What trends do we think will emerge in the world of sustainable private markets investment in 2022? Here are six:

Natural capital will become a mainstream proposition

If 2021 was the year that climate funds emerged as a private capital strategy, then 2022 may well be the year that natural capital does the same. A number of tailwinds are behind this: in May this year, the COP15 meeting will hopefully see the sign off for the Post-2020 Global Biodiversity Framework, an agreement that will seek to do for biodiversity what the Paris Agreement did for the climate crisis.

Then there is the need for entities of all shapes and sizes to offset carbon emissions. As Schroders’ global head of sustainability solutions, Sarah Bratton Hughes, writes for New Private Markets: “Investors should make specific allocations to private sector projects that establish, preserve, protect and enhance the planet – not just avoid the bad actors.” This new asset class will attract more corporates into the private fund space as limited partners.

GPs and LPs will focus more on human rights

In spring this year, the Principles for Responsible Investment will officially launch its collaborative human rights stewardship initiative. This will, reports affiliate title Responsible Investor, identify and engage with between 30 and 50 companies on human rights issues, such as implementation of the UNGPs and lobbying behaviour. It takes inspiration from the Climate Action 100+, the investor effort launched in 2017 to engage the largest corporate greenhouse gas emitters. While this initiative focuses on listed companies, private markets investors are also reporting investor pressure on human rights. We expect more.

Tax justice will rise up the ESG agenda

It is early days, but investors are starting to pay closer attention to the tax practices of their investee companies and external managers. Danish pension fund PKA has started to review its portfolio for companies paying insufficient corporate tax. Canadian pension fund CDPQ told New Private Markets in September that tax, and the imperative to pay a fair amount of it, had become a key point of negotiation between it and some of its investment partners. We anticipate more investors signalling an interest in tax as an ESG issue.

ESG metrics will go beyond credit facilities

In December we heard how one private markets firm – InfraRed Capital Partners – had taken the idea of sustainability-linked credit facilities and applied it to other banking products. “We have taken that same basic mechanism and applied it to foreign exchange hedging and also to inflation swaps,” said Jonathan Beeson, an associate director at InfraRed Capital Partners. “If we hit these targets, we get a benefit across the fund in our various products with the banks. It is really taking one mechanism and applying it across several areas of risk management.” Expect more of this type of innovation.

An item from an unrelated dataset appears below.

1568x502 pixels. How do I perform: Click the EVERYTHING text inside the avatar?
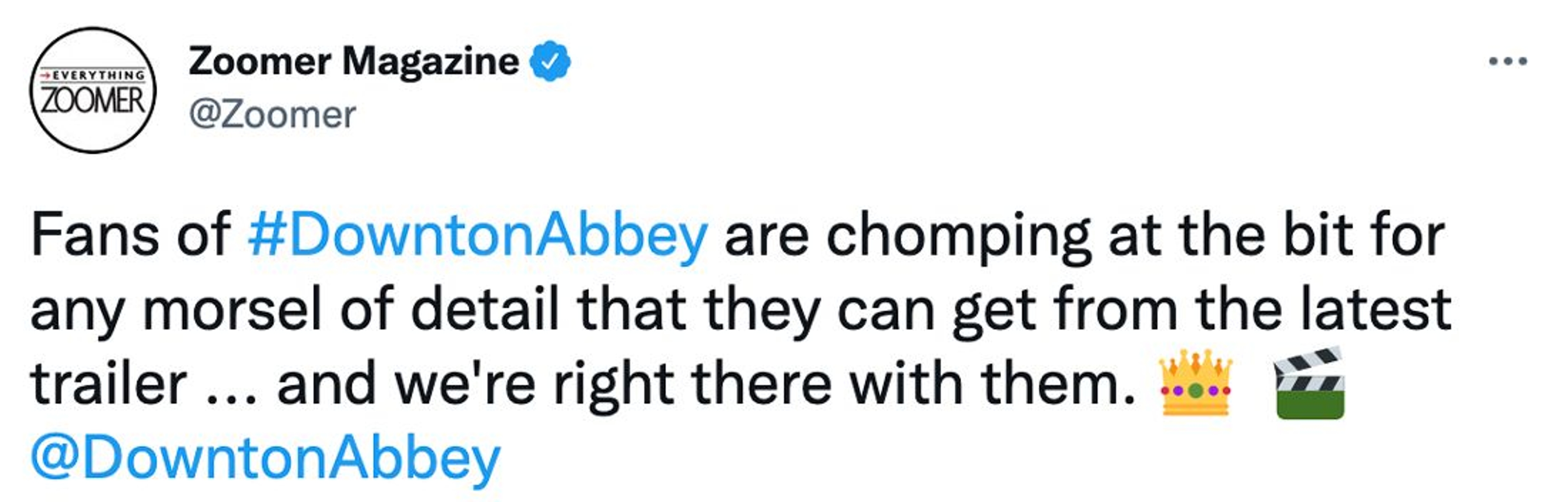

LPs will take a thematic approach

With the emergence of impact strategies that span different asset classes, investors are thinking hard about how to allocate capital. According to two placement agents with experience of sustainability or impact-focused funds, most investors are still allocating capital from their existing asset class buckets, but bringing in the in-house sustainability resources to work with the asset class teams on due diligence. As the definition of “impact” evolves, institutional investors will focus on specific sustainability themes – with climate being the largest – and allocate capital to specialist managers in these spaces, regardless of whether they call themselves impact funds.

A record-breaking fundraising year

There can be no doubt that 2022 will set a new high watermark for private markets impact fundraising. Both Brookfield Asset Management and TPG have yet to hold final closes on their sizeable climate-focused funds, while Goldman Sachs, Apollo Global Management, BlackRock and Apax Partners are all in the market seeking dollars for impact. Campbell Lutyens calculates that private fund managers are currently raising $183 billion to invest in climate solutions alone. And new entrants are popping up in impact all the time.